START Record set
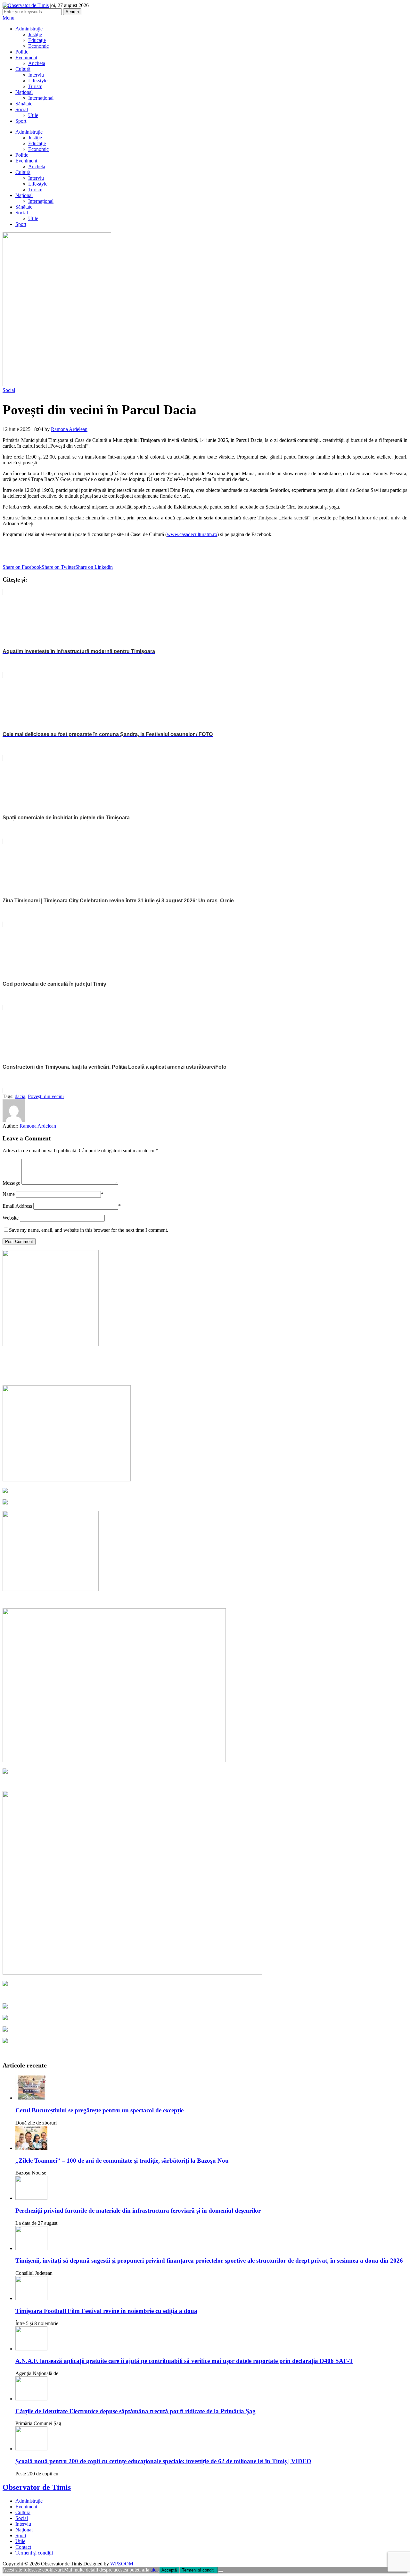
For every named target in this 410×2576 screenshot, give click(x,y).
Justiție (35, 34)
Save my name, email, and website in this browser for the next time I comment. (88, 1230)
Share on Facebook (22, 567)
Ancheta (36, 63)
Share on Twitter (58, 567)
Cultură (22, 69)
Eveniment (26, 57)
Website (11, 1218)
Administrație (29, 28)
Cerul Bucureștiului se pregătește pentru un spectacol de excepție (99, 2110)
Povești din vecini (46, 1096)
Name (9, 1194)
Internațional (40, 98)
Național (24, 92)
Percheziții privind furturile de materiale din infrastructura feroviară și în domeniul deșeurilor (138, 2210)
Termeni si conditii (199, 2570)
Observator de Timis (37, 2487)
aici (154, 2569)
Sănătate (23, 103)
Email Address (17, 1206)
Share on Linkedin (94, 567)
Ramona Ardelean (69, 429)
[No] (220, 2571)
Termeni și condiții (34, 2552)
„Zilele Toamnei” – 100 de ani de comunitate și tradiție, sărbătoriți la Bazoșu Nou (122, 2160)
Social (21, 109)
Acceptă (169, 2570)
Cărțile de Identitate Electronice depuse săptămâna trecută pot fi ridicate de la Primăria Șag (135, 2411)
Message (11, 1183)
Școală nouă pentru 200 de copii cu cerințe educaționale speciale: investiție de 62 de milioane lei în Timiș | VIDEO (163, 2461)
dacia (20, 1096)
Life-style (37, 80)
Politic (21, 51)
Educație (37, 40)
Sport (20, 121)
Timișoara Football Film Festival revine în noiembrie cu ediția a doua (106, 2310)
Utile (33, 115)
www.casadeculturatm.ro (192, 534)
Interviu (36, 75)
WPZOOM (121, 2563)
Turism (35, 86)
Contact (23, 2547)
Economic (38, 46)
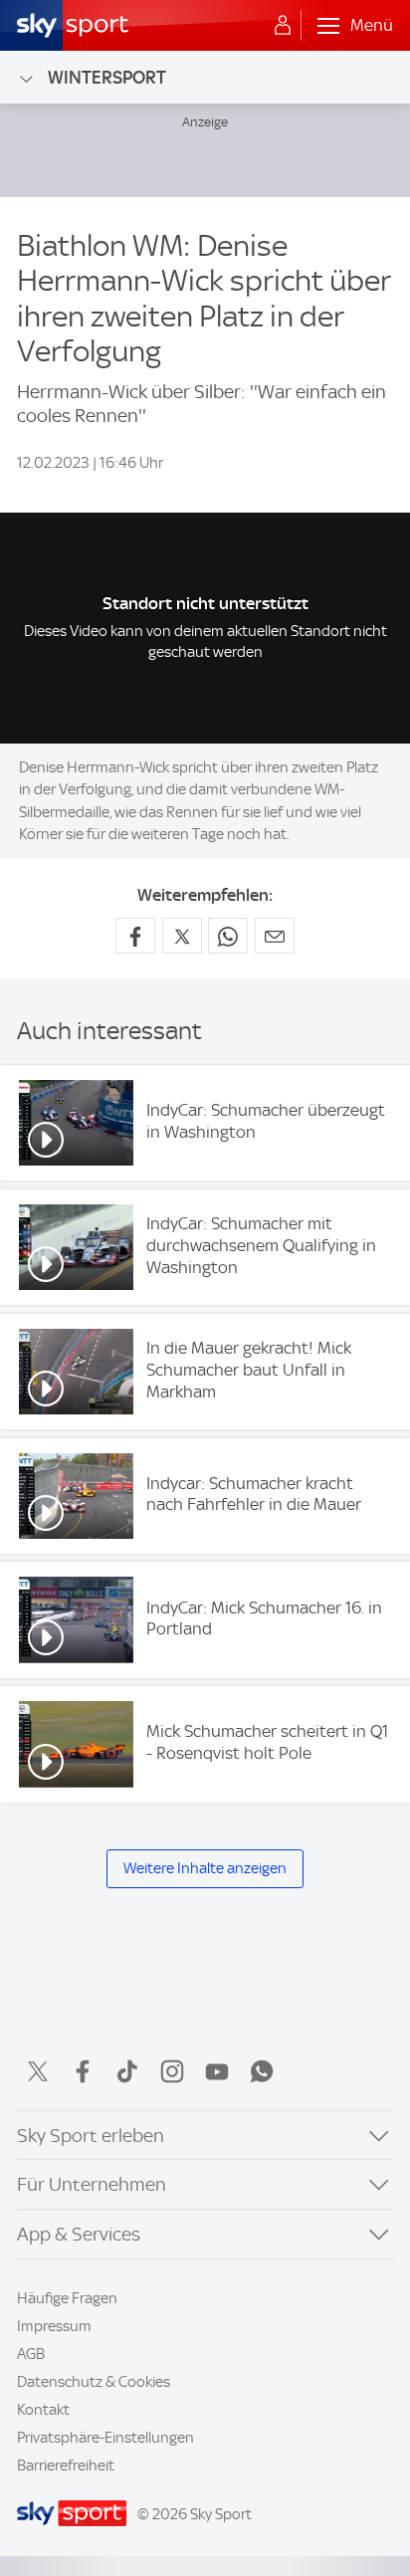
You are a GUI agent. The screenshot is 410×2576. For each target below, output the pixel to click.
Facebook (82, 2071)
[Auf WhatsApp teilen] (228, 936)
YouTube (217, 2071)
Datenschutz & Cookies (93, 2382)
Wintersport (107, 77)
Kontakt (43, 2410)
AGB (31, 2354)
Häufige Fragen (67, 2298)
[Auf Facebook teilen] (135, 936)
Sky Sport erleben (90, 2135)
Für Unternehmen (91, 2184)
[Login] (283, 26)
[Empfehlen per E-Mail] (275, 936)
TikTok (127, 2071)
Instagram (172, 2071)
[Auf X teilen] (182, 936)
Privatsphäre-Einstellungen (105, 2438)
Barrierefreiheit (65, 2465)
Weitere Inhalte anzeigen (205, 1868)
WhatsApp (262, 2071)
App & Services (78, 2234)
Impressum (54, 2326)
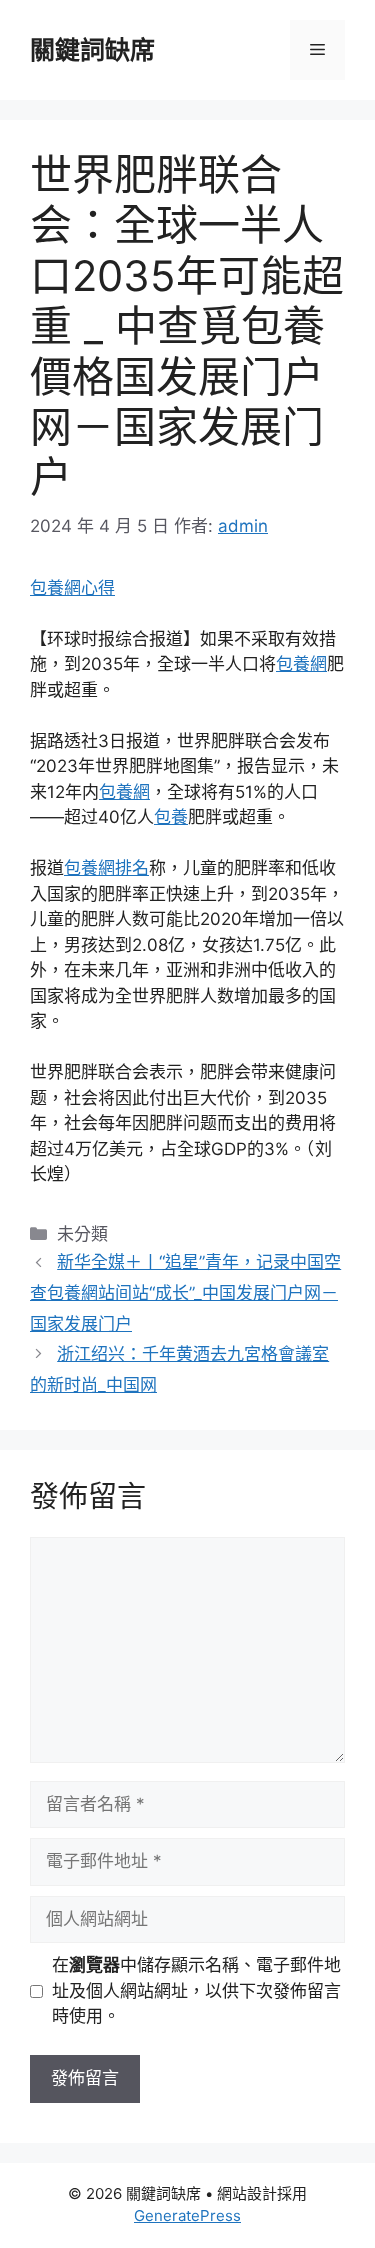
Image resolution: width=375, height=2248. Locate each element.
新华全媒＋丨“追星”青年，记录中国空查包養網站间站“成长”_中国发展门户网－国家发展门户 (185, 1292)
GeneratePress (187, 2215)
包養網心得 (72, 588)
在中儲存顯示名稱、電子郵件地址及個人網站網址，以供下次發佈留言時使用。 (196, 1990)
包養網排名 (106, 868)
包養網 (301, 664)
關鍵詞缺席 (92, 50)
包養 (171, 817)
END Record set
◆ Problem statement ◆
The job is to copy all the records precisely while omitting any picture.

◆ Result of the exercise ◆
For every named target in this 410×2576 screenshot, give click(x,y).
Justiție (35, 34)
Save my name, email, and website in this browser for the next time I comment. (88, 1230)
Share on Facebook (22, 567)
Ancheta (36, 63)
Share on Twitter (58, 567)
Cultură (22, 69)
Eveniment (26, 57)
Website (11, 1218)
Administrație (29, 28)
Cerul Bucureștiului se pregătește pentru un spectacol de excepție (99, 2110)
Povești din vecini (46, 1096)
Name (9, 1194)
Internațional (40, 98)
Național (24, 92)
Percheziții privind furturile de materiale din infrastructura feroviară și în domeniul deșeurilor (138, 2210)
Termeni si conditii (199, 2570)
Observator de Timis (37, 2487)
aici (154, 2569)
Sănătate (23, 103)
Email Address (17, 1206)
Share on Linkedin (94, 567)
Ramona Ardelean (69, 429)
[No] (220, 2571)
Termeni și condiții (34, 2552)
„Zilele Toamnei” – 100 de ani de comunitate și tradiție, sărbătoriți la Bazoșu Nou (122, 2160)
Social (21, 109)
Acceptă (169, 2570)
Cărțile de Identitate Electronice depuse săptămâna trecută pot fi ridicate de la Primăria Șag (135, 2411)
Message (11, 1183)
Școală nouă pentru 200 de copii cu cerințe educaționale speciale: investiție de 62 de milioane lei în Timiș | VIDEO (163, 2461)
dacia (20, 1096)
Life-style (37, 80)
Politic (21, 51)
Educație (37, 40)
Sport (20, 121)
Timișoara Football Film Festival revine în noiembrie cu ediția a doua (106, 2310)
Utile (33, 115)
www.casadeculturatm.ro (192, 534)
Interviu (36, 75)
WPZOOM (121, 2563)
Turism (35, 86)
Contact (23, 2547)
Economic (38, 46)
You are a GUI agent. The screenshot is 410×2576. For each target below, output the pixel to click.
Facebook (82, 2071)
[Auf WhatsApp teilen] (228, 936)
YouTube (217, 2071)
Datenschutz & Cookies (93, 2382)
Wintersport (107, 77)
Kontakt (43, 2410)
AGB (31, 2354)
Häufige Fragen (67, 2298)
[Auf Facebook teilen] (135, 936)
Sky Sport erleben (90, 2135)
Für Unternehmen (91, 2184)
[Login] (283, 26)
[Empfehlen per E-Mail] (275, 936)
TikTok (127, 2071)
Instagram (172, 2071)
[Auf X teilen] (182, 936)
Privatsphäre-Einstellungen (105, 2438)
Barrierefreiheit (65, 2465)
Weitere Inhalte anzeigen (205, 1868)
WhatsApp (262, 2071)
App & Services (78, 2234)
Impressum (54, 2326)
Image resolution: width=375, height=2248. Locate each element.
新华全媒＋丨“追星”青年，记录中国空查包養網站间站“成长”_中国发展门户网－国家发展门户 (185, 1292)
GeneratePress (187, 2215)
包養網心得 (72, 588)
在中儲存顯示名稱、電子郵件地址及個人網站網址，以供下次發佈留言時使用。 (196, 1990)
包養網排名 (106, 868)
包養網 (301, 664)
關鍵詞缺席 (92, 50)
包養 (171, 817)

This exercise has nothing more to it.